Whatever negative views I may hold about Hillary Clinton’s foreign policy views, I at least trust her with the nuclear launch codes. I trust her not go on flights of fancy about her ability to railroad and rearrange the world to her liking through sheer force of personality. I trust her to have a plan and to seek sober counsel about the global challenges she will inevitably face; unlike Trump who once claimed that he knows more about ISIS and other issues than the America’s Generals.

I trust Hillary Clinton not to unilaterally end Muslim immigration or denounce Latino immigrants or call to register Muslims SS-style. I trust her not to pick fights with SNL over how she’s parodied. I trust her to respect women.

The world n'atEven if President Trump reigns in the bloviating (heh!), his unilateralist bent and the similarly authoritarian cabinet he is sure to assemble are concerning. Quoth Daniel Larison at The American Conservative:

What we do know is that Trump has surrounded himself with hard-liners and authoritarians, and he is reportedly considering some of them for top Cabinet posts. A Trump administration that includes the likes of Giuliani, Gingrich, Flynn, and Bolton will certainly not be a restrained or realist one, and we can expect increased hostility towards Iran and anyone perceived to be aligned with them. Flynn is one of Trump’s earliest foreign policy advisers, and he co-authored a book with Michael Ledeen, one of the most fanatical Iran hawks of all.

Gingrich, Giuliani, and Bolton have all been boosters of the totalitarian cult and “former” terrorist group, Mujahideen-e Khalq (MEK), which seeks to replace the current Iranian government with its cult leader. Trump has made denouncing the nuclear deal a major part of his indictment of Obama’s foreign policy, and Iran hawks in Congress will be eager to torpedo it. I have a hard time seeing Trump fighting to preserve a signature achievement of a president he loathes, and so it is more likely than not the nuclear deal is going to unravel.
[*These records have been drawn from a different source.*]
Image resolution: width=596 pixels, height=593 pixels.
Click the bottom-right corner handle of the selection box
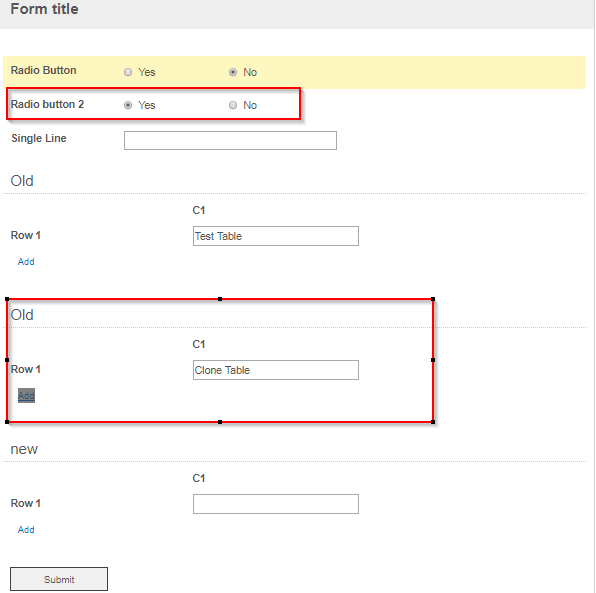pyautogui.click(x=433, y=422)
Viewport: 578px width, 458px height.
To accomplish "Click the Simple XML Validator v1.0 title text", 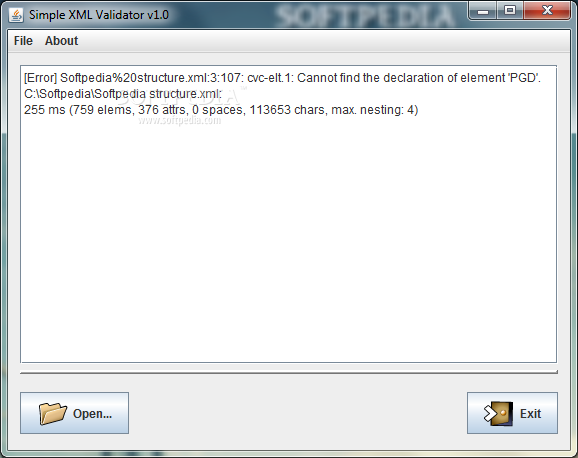I will coord(99,15).
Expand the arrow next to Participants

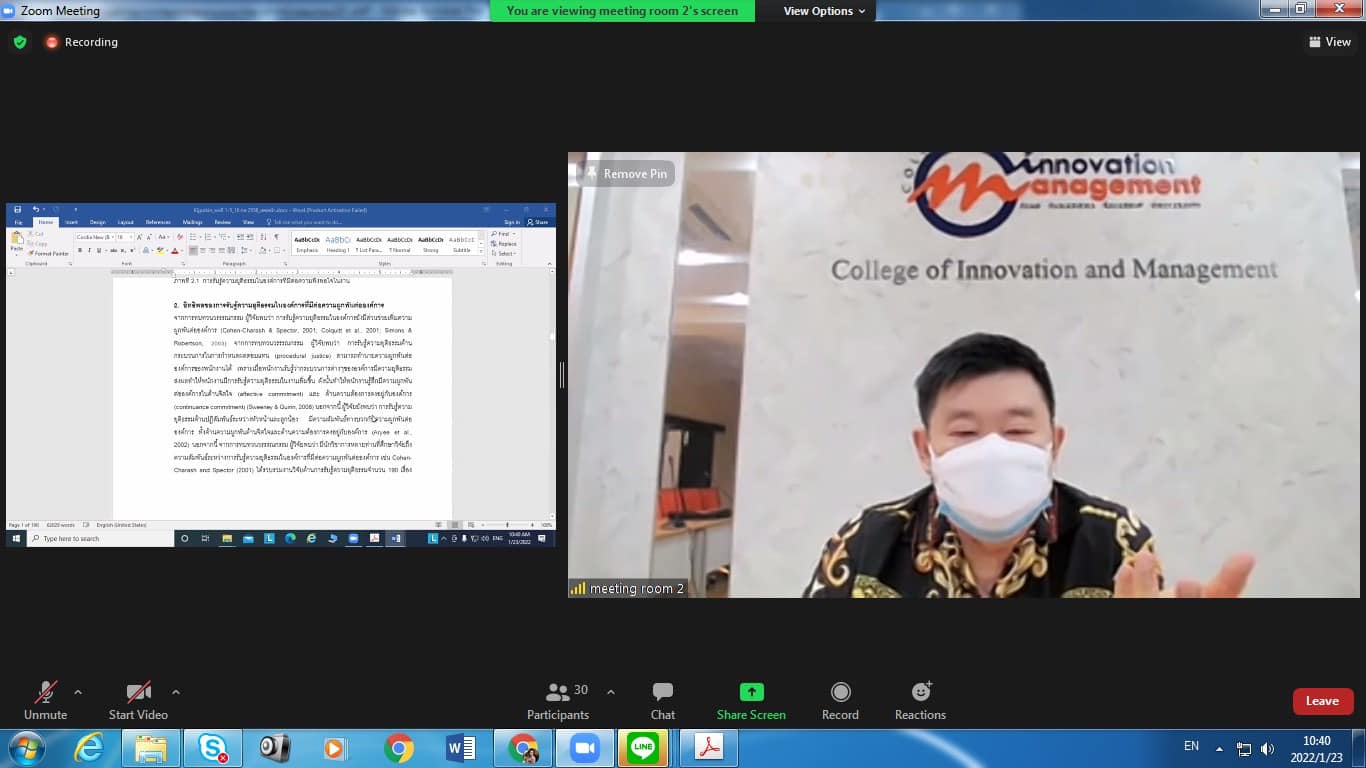pyautogui.click(x=611, y=692)
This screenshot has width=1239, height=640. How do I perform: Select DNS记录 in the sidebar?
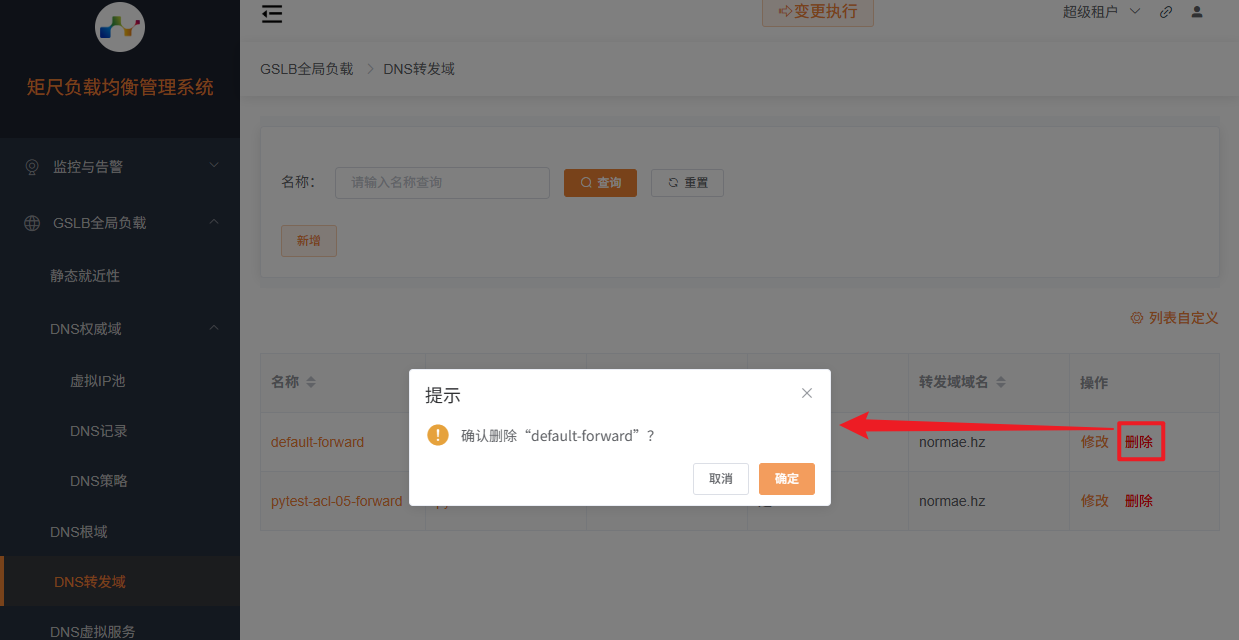(x=99, y=431)
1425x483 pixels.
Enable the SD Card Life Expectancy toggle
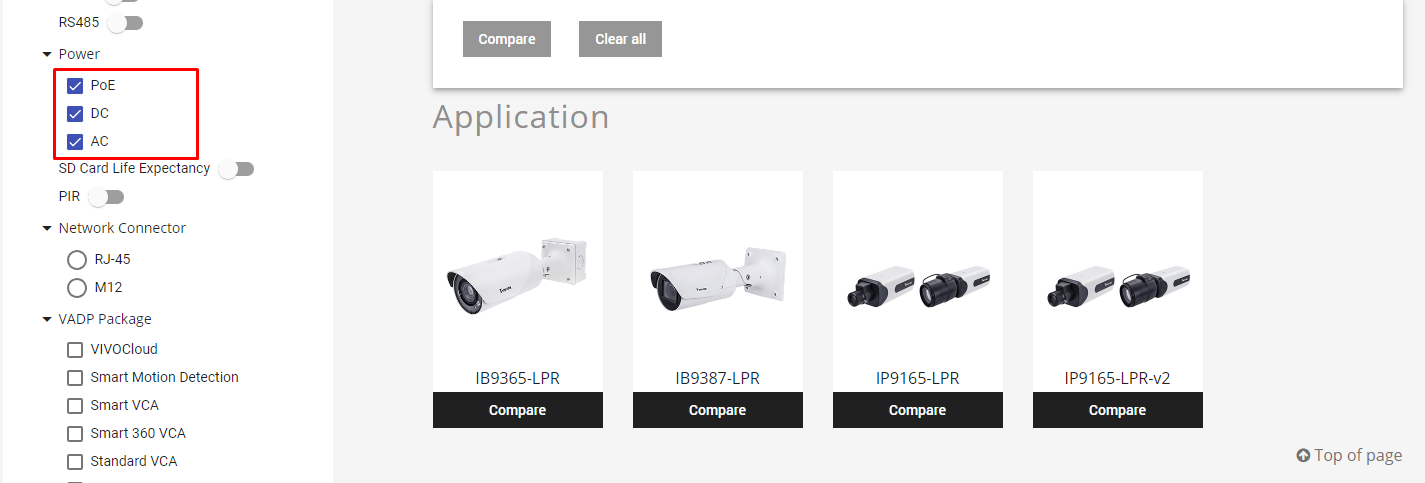pyautogui.click(x=236, y=169)
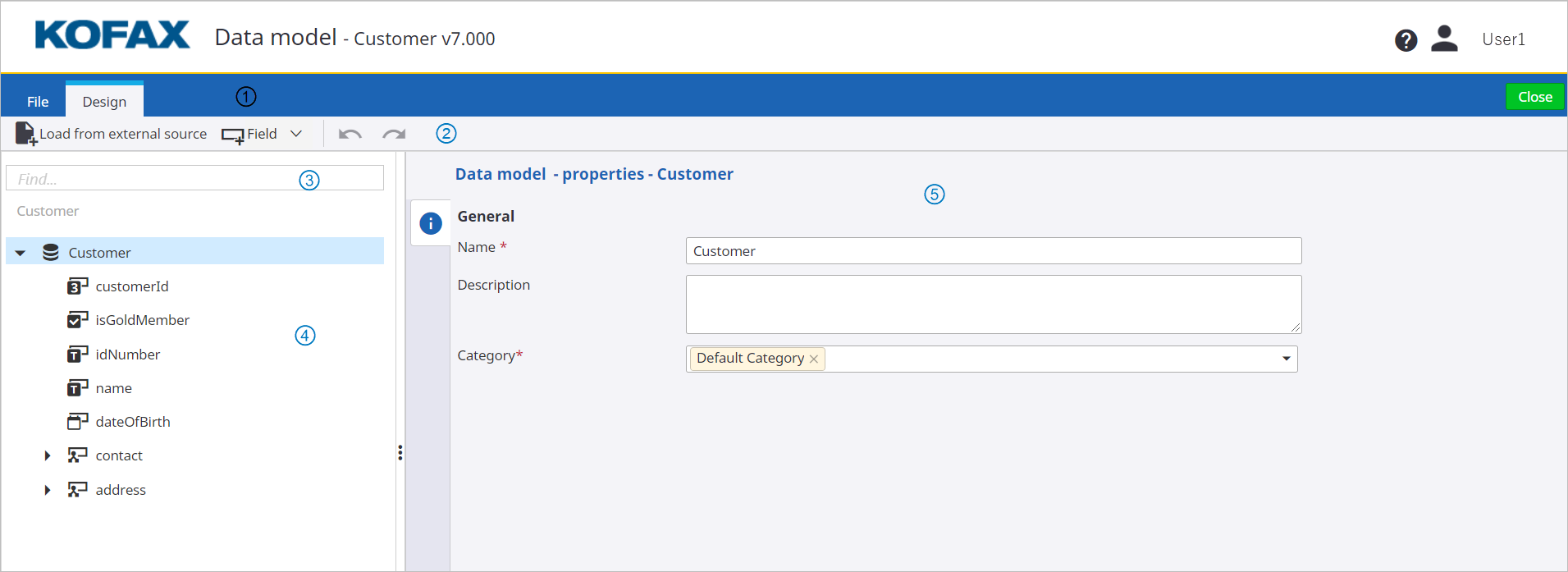Click the customerId number field icon
Image resolution: width=1568 pixels, height=572 pixels.
tap(77, 286)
That will not only be a bad outcome in terms of nonproliferation, but it will also open the door to war with Iran that the deal at least temporarily closed.

Good gawd, John Bolton?! While Trump’s victory is a fine repudiation of the elite’s neglect of the working classes, from a foreign policy standpoint, it means that Republicans will have learned nothing from the past 16+ years of military adventurism and failure. Trump will try the same types of things that failed Presidents GW Bush and Obama; only his people will believe that he will succeed through sheer force of personality. The Middle East, in particular, is too old, full of memory and anger to cower at the feet of a newly emboldened and naive President Trump simply because he’s screaming his name as loudly as he can.